|
ilustrasi |
"SALA...sala...sala... Tombaknya menikam rusuk kanan seekor babi hutan. Babi hutan itu sempat bangun dan ingin berlari lagi, lalu terguling beberapa kali, dan akhirnya mati.
Itulah teriakan Sipri Koba, ketika ia berhasil menombak seekor babi hutan saat berburu bersama warga sekampungnya, beberapa waktu lalu. Teriakan Sipri Koba disambut teriakan histeris kelompok perempuan, "Sa'i...sa'i...sa'i (dapat, dapat, dapat). Teriakan yang sama dilakukan kelompok perempuan lainnya yang sudah menunggu di pinggir kebun atau hutan.
Teriakan kegembiraan kaum perempuan ini bisa didengar sampai di kampung atau di bawah bukit. Dan, teriakan ini juga menjadi pertanda bahwa perburuan kali ini berhasil. Inilah kebiasaan orang Kampung Adat Bhela, ketika tikaman tombaknya mengenai sasaran.
-----
> [Bagian Latihan]
[A] Ulangi bagian teks sumber dari "Itulah teriakan Sipri" sampai "kebun atau hutan." tanpa mengubah apa pun.
[B] Menurut teks sumber, teriakan kegembiraan kaum perempuan menjadi pertanda apa?

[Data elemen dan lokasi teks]
-----
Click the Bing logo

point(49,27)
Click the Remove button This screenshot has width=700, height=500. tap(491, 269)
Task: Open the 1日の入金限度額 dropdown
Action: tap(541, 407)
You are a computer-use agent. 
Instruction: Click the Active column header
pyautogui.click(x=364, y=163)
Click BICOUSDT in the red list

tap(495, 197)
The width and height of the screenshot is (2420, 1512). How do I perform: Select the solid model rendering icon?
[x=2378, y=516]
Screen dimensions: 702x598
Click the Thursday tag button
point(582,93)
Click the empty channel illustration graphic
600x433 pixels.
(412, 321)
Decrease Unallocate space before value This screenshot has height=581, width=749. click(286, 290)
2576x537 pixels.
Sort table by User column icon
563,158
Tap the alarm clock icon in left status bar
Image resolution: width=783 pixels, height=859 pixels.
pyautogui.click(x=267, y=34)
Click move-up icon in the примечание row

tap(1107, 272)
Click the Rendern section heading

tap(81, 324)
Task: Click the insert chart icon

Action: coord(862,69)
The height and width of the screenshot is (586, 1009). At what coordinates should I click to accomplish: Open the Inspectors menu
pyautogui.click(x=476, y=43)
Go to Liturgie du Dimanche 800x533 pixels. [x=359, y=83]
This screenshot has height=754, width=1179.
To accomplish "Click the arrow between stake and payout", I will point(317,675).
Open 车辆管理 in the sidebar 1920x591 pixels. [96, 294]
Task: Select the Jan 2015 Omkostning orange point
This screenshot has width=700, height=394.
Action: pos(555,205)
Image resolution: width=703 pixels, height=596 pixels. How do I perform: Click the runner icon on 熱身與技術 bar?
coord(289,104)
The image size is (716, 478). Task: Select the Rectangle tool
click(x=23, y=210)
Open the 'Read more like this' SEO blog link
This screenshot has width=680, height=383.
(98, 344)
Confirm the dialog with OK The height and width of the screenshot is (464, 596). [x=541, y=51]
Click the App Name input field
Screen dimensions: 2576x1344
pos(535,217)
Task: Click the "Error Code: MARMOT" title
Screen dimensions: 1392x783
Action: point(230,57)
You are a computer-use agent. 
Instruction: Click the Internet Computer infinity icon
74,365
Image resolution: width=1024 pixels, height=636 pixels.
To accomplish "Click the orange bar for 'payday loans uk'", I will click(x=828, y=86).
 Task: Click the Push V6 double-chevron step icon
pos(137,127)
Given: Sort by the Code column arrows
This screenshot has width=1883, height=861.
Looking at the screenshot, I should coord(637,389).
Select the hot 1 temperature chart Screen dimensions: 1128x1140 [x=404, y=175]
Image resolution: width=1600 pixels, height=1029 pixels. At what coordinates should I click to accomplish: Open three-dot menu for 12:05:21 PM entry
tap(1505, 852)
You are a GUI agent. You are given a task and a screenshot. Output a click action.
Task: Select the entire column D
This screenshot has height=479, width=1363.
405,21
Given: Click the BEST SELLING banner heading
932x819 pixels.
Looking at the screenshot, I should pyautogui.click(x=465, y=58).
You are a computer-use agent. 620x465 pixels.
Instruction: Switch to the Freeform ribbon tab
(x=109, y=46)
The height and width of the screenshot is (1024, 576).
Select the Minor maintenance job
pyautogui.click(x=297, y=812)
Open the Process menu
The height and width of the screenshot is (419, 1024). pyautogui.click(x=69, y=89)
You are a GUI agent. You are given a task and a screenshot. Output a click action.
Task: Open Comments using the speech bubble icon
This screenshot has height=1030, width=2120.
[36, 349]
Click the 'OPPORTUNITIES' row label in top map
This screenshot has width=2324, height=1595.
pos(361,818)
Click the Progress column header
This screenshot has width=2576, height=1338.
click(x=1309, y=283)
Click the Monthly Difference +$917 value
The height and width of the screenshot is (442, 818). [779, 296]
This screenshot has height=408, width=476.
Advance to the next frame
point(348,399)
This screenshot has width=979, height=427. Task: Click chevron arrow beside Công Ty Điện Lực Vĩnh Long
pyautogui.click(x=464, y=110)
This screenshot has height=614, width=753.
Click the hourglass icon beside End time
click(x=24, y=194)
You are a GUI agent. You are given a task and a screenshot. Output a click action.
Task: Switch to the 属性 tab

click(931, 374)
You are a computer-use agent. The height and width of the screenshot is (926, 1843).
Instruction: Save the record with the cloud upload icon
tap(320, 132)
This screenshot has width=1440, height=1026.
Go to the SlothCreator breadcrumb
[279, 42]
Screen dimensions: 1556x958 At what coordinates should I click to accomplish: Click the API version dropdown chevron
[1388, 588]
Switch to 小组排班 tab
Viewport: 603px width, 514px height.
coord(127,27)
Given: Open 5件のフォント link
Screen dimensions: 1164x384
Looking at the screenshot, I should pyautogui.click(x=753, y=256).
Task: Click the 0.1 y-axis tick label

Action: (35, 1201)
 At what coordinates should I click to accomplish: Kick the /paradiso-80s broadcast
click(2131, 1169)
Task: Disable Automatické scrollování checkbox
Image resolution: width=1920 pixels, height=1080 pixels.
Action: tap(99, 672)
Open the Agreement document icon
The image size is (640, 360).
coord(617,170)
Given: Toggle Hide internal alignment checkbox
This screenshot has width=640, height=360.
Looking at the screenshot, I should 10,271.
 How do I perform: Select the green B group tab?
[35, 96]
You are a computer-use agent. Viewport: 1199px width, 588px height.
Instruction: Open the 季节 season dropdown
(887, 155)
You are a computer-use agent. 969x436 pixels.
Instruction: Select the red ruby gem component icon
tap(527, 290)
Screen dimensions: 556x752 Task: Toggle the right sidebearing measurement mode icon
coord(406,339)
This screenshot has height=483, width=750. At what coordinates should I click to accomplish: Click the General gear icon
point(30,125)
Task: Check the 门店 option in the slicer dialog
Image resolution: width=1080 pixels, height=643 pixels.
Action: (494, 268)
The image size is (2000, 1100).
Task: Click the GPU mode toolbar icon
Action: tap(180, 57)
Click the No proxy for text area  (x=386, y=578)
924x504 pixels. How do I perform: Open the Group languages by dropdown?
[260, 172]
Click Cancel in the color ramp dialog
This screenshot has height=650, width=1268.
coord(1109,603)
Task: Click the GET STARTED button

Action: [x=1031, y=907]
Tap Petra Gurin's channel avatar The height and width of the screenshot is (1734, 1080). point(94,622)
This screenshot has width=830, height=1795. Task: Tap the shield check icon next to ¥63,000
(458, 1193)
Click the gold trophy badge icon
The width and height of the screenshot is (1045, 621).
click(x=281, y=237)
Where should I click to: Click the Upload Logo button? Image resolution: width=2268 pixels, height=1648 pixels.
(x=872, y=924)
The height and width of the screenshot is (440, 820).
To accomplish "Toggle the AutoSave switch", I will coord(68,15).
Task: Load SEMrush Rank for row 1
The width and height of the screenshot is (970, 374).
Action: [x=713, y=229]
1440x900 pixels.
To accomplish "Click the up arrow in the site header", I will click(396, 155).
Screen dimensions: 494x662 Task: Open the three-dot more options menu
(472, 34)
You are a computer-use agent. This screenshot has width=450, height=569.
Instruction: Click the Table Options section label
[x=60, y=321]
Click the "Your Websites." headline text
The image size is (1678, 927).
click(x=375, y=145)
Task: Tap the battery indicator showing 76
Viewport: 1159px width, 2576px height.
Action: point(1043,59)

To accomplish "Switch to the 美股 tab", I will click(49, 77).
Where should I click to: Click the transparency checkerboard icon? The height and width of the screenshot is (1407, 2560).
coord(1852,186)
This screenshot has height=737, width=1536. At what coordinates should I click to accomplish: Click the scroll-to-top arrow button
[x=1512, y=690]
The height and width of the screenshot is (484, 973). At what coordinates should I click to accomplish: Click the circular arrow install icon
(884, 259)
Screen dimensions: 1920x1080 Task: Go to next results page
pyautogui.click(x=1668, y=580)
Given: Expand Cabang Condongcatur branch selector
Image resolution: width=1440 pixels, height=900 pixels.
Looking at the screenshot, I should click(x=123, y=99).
-----
> [Jawaban Tiap Tugas]
[A]
Itulah teriakan Sipri Koba, ketika ia berhasil menombak seekor babi hutan saat berburu bersama warga sekampungnya, beberapa waktu lalu. Teriakan Sipri Koba disambut teriakan histeris kelompok perempuan, "Sa'i...sa'i...sa'i (dapat, dapat, dapat). Teriakan yang sama dilakukan kelompok perempuan lainnya yang sudah menunggu di pinggir kebun atau hutan.

[B] Teriakan itu menjadi pertanda bahwa perburuan kali ini berhasil.